There is nothing harder than faking visual chaos. No. There is nothing harder than randomness in general.
As humans, we have this built-in need to organize the world around us; ideas, objects, even people. Life becomes less confusing when everything is recognized, differentiated, and understood. Classification is something I try to embrace wholeheartedly, to the extent that I have almost no issues with stereotypes, “-isms” (I classify myself as a feminist, for example), and other methods of uncomfortable classification. Consciously classifying myself clearly for others makes it easier for people to understand me, attracting and deflecting them accordingly to my benefit. It’s some sort of branding, I guess.
Last night, I was assisting some friends in setting up a booth at event. The set-up included pegging small packages on a clothesline.
They had started pegging the packages systematically.
The red packages were hung neatly behind each other, as were the blue packages and the green packages. The distance between each of the packages was exactly the same. Each clothesline had seven packages. Actually, the display looked like an exercise in mathematical precision.
The designer in me went crazy trying to hijack the display of packages to look much more random. But my friend looked at me with shock; I was, after all, ruining his perfect visual system.
Then I started thinking about randomness.

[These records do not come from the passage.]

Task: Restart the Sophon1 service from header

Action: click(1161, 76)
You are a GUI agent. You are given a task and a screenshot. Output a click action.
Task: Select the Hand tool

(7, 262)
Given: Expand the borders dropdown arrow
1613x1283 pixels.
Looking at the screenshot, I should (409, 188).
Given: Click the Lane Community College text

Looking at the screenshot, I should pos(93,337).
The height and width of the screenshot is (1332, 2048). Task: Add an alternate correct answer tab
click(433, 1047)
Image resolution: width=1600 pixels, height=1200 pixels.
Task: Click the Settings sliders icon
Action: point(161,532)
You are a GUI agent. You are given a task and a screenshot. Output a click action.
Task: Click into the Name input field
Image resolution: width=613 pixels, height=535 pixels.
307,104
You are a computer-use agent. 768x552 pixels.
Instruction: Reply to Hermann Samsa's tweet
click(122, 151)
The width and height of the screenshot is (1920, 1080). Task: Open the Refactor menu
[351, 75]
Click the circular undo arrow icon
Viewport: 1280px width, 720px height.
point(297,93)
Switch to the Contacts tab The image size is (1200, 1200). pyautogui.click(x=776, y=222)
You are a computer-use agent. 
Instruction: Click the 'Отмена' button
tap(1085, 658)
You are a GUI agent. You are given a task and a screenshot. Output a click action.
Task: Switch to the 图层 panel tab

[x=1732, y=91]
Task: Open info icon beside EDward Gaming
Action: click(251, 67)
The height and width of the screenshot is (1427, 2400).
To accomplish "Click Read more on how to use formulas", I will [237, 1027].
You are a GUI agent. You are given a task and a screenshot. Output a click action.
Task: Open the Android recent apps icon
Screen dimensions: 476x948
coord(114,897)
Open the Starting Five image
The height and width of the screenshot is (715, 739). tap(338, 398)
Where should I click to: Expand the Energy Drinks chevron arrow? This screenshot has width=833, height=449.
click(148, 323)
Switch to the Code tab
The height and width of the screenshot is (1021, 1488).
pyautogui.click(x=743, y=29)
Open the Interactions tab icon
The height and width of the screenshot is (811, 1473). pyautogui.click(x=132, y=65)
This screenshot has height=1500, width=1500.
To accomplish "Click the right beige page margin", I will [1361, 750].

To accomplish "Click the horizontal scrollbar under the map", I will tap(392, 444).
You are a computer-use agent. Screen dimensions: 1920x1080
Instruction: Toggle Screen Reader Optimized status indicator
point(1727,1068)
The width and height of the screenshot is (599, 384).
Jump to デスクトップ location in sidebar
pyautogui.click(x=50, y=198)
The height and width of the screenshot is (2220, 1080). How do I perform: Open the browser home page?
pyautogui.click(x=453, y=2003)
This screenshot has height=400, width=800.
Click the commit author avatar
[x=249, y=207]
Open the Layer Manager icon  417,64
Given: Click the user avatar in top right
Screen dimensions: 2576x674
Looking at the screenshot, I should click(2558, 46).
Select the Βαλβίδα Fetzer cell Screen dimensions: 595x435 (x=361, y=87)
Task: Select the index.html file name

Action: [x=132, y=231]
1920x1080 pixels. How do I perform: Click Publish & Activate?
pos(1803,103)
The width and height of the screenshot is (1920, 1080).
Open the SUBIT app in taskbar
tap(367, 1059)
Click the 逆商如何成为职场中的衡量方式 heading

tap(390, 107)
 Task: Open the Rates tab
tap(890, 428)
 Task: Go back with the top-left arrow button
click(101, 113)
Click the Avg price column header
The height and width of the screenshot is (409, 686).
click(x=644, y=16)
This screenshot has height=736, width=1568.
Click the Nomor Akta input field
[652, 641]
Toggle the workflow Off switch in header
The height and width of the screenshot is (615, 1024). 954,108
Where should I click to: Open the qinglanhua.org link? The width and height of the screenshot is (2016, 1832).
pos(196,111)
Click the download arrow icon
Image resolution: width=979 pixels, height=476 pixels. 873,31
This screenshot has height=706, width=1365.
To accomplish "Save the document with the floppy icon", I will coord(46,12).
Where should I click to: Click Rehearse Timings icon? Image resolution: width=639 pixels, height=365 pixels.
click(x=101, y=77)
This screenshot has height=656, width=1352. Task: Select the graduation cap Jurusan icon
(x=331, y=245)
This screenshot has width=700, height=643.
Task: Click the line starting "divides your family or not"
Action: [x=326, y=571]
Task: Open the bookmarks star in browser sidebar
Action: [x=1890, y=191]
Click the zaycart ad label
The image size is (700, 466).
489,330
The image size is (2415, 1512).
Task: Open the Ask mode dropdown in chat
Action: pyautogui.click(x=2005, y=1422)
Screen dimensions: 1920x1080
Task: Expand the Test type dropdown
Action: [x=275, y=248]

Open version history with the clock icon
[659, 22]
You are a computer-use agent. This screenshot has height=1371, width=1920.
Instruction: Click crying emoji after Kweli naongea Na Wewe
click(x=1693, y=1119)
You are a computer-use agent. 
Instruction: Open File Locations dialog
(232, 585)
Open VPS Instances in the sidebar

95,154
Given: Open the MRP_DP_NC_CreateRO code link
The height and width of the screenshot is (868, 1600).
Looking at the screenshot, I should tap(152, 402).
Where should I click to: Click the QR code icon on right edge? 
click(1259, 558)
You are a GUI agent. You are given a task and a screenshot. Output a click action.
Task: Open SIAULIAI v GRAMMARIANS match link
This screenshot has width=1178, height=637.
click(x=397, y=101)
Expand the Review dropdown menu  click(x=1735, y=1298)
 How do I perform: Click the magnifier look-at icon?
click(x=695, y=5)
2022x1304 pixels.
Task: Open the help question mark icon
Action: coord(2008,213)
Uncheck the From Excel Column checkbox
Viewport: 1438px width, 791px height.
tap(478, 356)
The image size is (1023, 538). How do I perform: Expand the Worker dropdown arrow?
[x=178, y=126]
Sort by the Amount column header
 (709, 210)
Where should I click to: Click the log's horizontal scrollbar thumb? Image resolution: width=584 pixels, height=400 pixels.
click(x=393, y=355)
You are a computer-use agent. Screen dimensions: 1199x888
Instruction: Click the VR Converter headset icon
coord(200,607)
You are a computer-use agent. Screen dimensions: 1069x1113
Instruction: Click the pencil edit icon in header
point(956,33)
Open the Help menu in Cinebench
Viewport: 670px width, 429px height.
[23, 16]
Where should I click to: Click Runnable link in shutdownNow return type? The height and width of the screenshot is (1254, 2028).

It goes against our nature to create randomness. Away from the field of visual arts, as humans, we can’t come up with truly random numbers without help. There have always been methods for generating random numbers — dice, coin flipping, roulette wheels. In IT, you can use computational algorithms that produce long sequences of apparently random results, which are in fact completely determined by an algorithm, and are thus inherently predictable. There are also quantum-to-classical randomness extractors, which are much better at generating randomness. We are incapable of randomness, in a way.
It’s very confusing. Here we are, anxious to make sense of the complicated world around us; we hate randomness. We systematize, classify, correlate, measure, notice, realize. Yet this instinctual hatred of randomness screws everything up, as our cognitively hard-wired brains are constantly finding meaningful patterns in meaningless noise. Our brain and senses are prepared to interpret stimuli according to an expected model (this is called priming, and it is thought to play a large part in the systems of stereotyping), so we often systematize incorrectly, leading to disasters.
Confused enough? Let me confuse you further. Back to visual randomness.
Whether you brain is hard-wired to hate it or not, randomness is good, at least visually, and to an extent. Your eye does not like excessive orderliness. Take the rule of thirds, for example. It’s a “rule of thumb” or guideline which applies to composing visual images such as designs, films, paintings, and photographs. Basically, what the rule of thirds does is fake lack of balance using mathematics. It says: an image should be imagined as divided into nine equal parts by two equally-spaced horizontal lines and two equally-spaced vertical lines, and that important compositional elements should be placed along these lines or their intersections.
Here’s a picture cropped with and without the rule of thirds:
When the stone in the middle, it looks bad, even bordering on offensive. It looks like the picture is yelling at you. That’s why the rule of thirds is good; it helps set balance in a visual composition.
Take a look at these displays:
Pretty right? Look at how random the bottles look. How the balls hang at random heights. How the cages are random sizes. Imagine how they would look if they were perfectly aligned, if they were the same size, or if there was a distinguishable pattern. Not good. They wouldn’t look natural.
Of course, there isn’t anything random in how these displays were set. Someone painstakingly created the layouts to fake the perfect randomness. When I first started practicing design, I found it immensely difficult to fake randomness. Ten years later, I still have to work really hard on a random layout. A visually-untrained person will never be able to set the packages randomly, or understand why I had to set them randomly.
The non-randomness of randomness is beautiful.
If you were a person who isn’t aware of how randomness is awesome, impossible, necessary, and never random, I hope you start seeing how beautiful randomness is. It is never just there. It’s a conscious act in a world that inherently hates it.